La conjoncture économique libanaise se dégrade depuis plusieurs semaines de manière accélérée. Elle laisse craindre une aggravation des paramètres macroéconomiques et une détérioration des conditions de vie élémentaires, qui pourraient provoquer à court terme une augmentation des tensions sociales voire sécuritaires.
L’effondrement exponentiel de la livre libanaise accroit les tensions sur le marché des changes parallèle et sur les liquidités en devises. Le taux de change informel a atteint 140 000 LBP/ 1 USD le 21 mars 2023 (avant de revenir osciller entre 100 000 et 110 000), alors qu’il s’élevait à 100 000 LBP / 1 USD la semaine précédente. Cette tendance de dépréciation résulte de l’augmentation importante de la base monétaire au cours des derniers mois, de la perte de confiance généralisée dans la monnaie libanaise et de la perte d’efficacité des instruments de politique monétaire pour réguler l’inflation et le change. De nombreux prix (restaurants, supermarchés) sont désormais libellés en dollars.
Les administrations publiques, dont les recettes sont libellées en livres et les salaires payés en livres, ne peuvent plus suivre le rythme de dépréciation et voient le pouvoir d’achat des fonctionnaires s’effondrer. Les services publics fondamentaux, tels que la santé et l’éducation, risquent d’être interrompus par des mouvements de grève. L’électricité publique reste extrêmement limitée (4-5h par jour) compte-tenu de l’absence de transferts budgétaires de l’État à Électricité du Liban (EDL) et au rationnement des devises par la Banque du Liban.
----------
• _Consignes_
1. Indiquez si chacune des affirmations suivantes concorde avec le texte sur l’économie libanaise. Répondez par oui ou non en citant les mots du texte qui tranchent. (a) Le taux de change informel a atteint 140 000 LBP pour 1 USD le 21 mars 2023. (b) L’électricité publique est fournie une dizaine d’heures par jour. (c) Les salaires des administrations publiques sont versés en dollars.
2. Recopiez le passage du texte sur l’économie libanaise qui commence par « L’effondrement exponentiel de » et finit par « libellés en dollars. ».

• _Lignes fournies_
----------
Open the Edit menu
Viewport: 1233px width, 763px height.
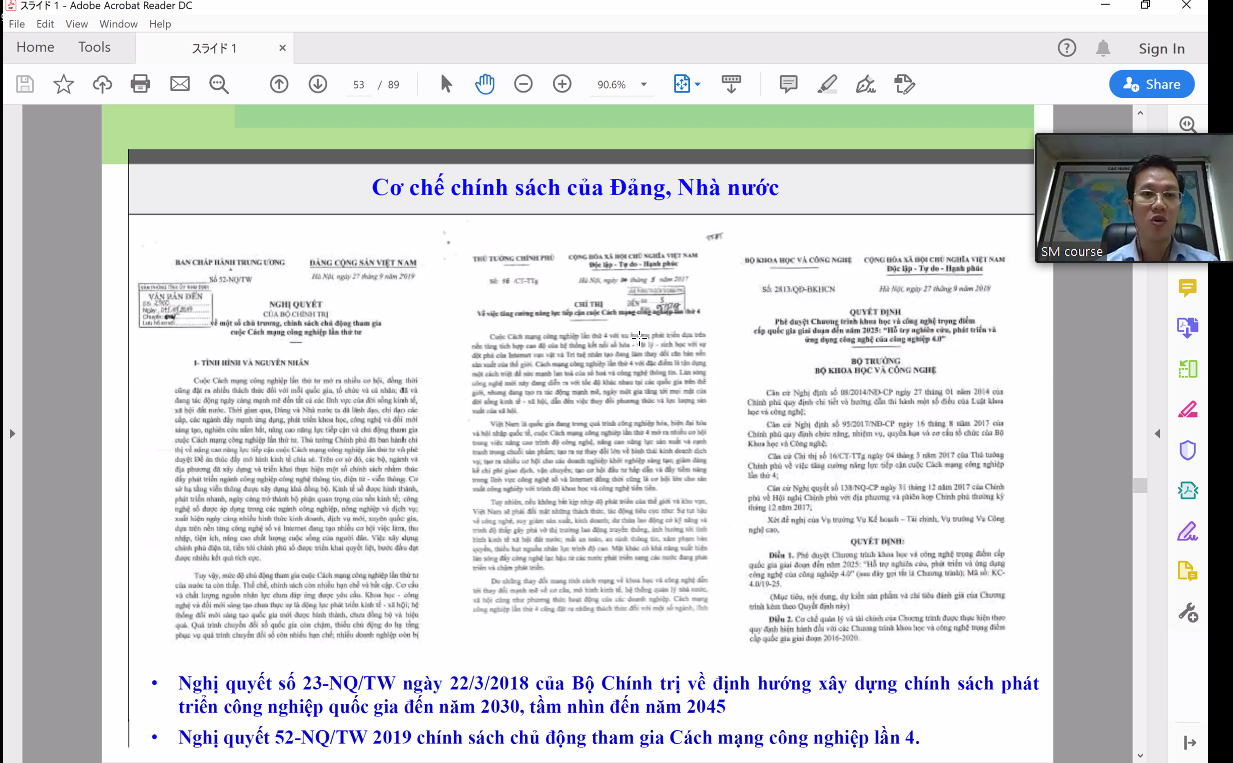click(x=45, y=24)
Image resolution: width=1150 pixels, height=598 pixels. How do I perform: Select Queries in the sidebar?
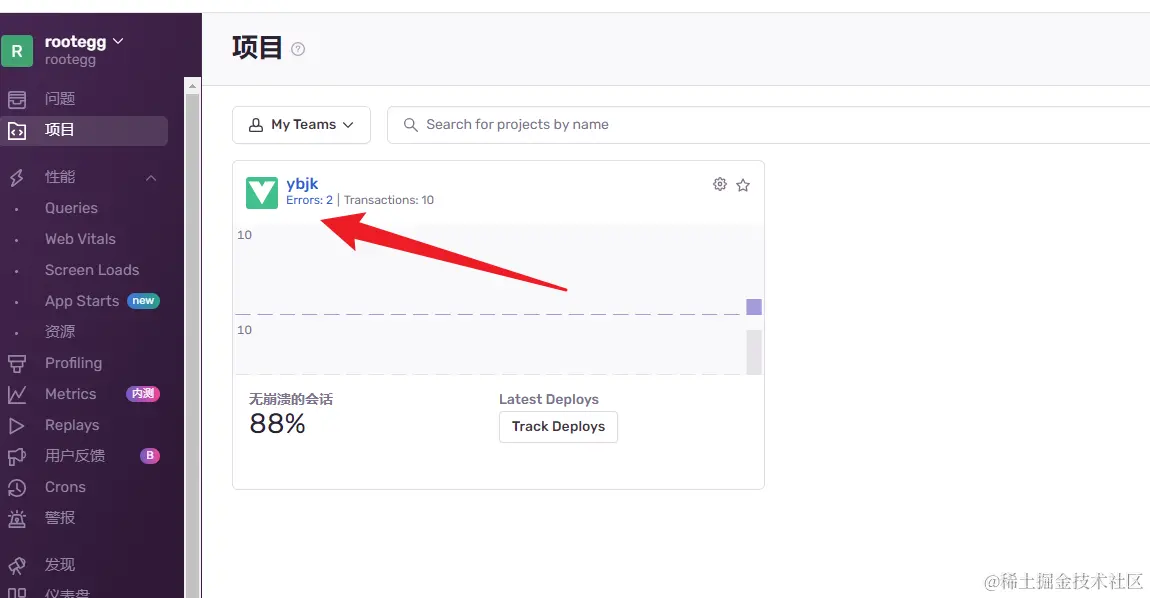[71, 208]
----------
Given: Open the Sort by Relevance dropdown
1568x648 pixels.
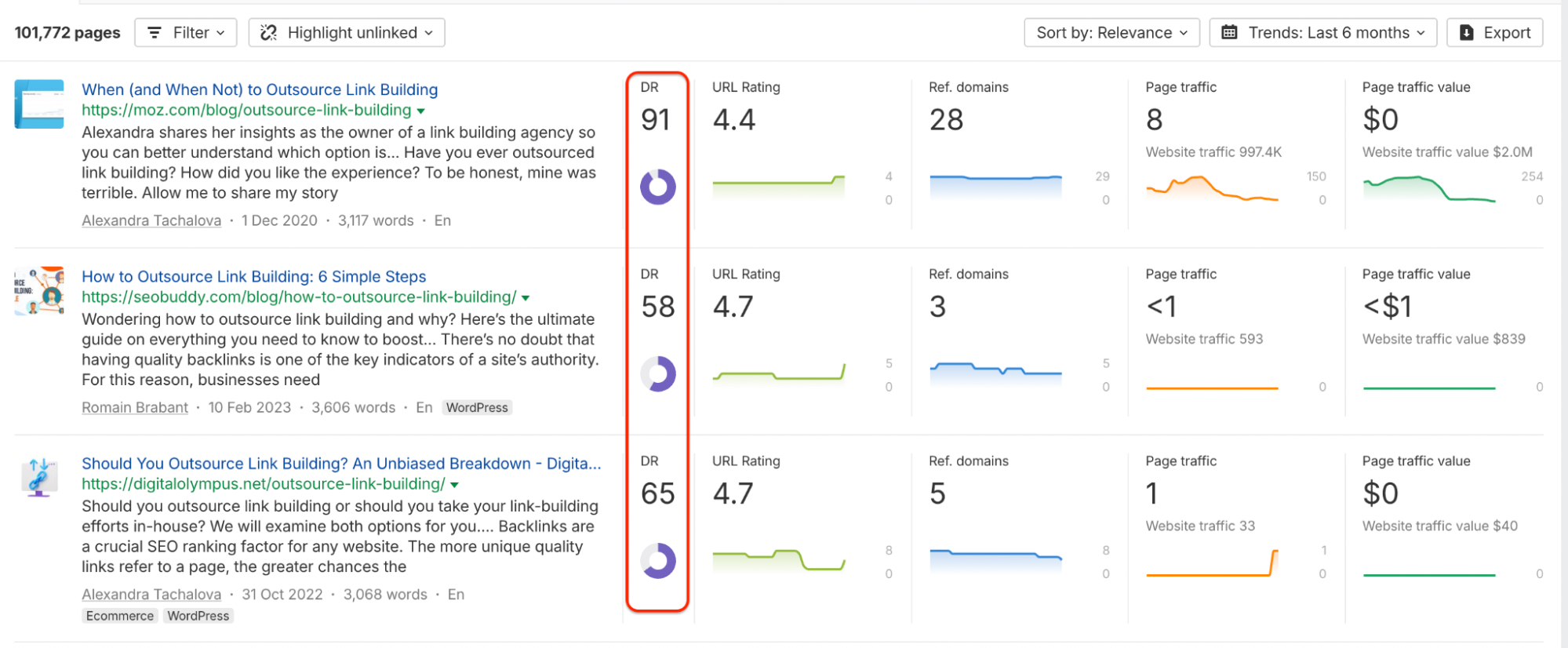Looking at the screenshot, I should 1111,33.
----------
• _Corrigés successifs_
1.
(a) Oui : « Le taux de change informel a atteint 140 000 LBP/ 1 USD le 21 mars 2023 ».
(b) Non : « L’électricité publique reste extrêmement limitée (4-5h par jour) ».
(c) Non : « les salaires payés en livres ».

2.
L’effondrement exponentiel de la livre libanaise accroit les tensions sur le marché des changes parallèle et sur les liquidités en devises. Le taux de change informel a atteint 140 000 LBP/ 1 USD le 21 mars 2023 (avant de revenir osciller entre 100 000 et 110 000), alors qu’il s’élevait à 100 000 LBP / 1 USD la semaine précédente. Cette tendance de dépréciation résulte de l’augmentation importante de la base monétaire au cours des derniers mois, de la perte de confiance généralisée dans la monnaie libanaise et de la perte d’efficacité des instruments de politique monétaire pour réguler l’inflation et le change. De nombreux prix (restaurants, supermarchés) sont désormais libellés en dollars.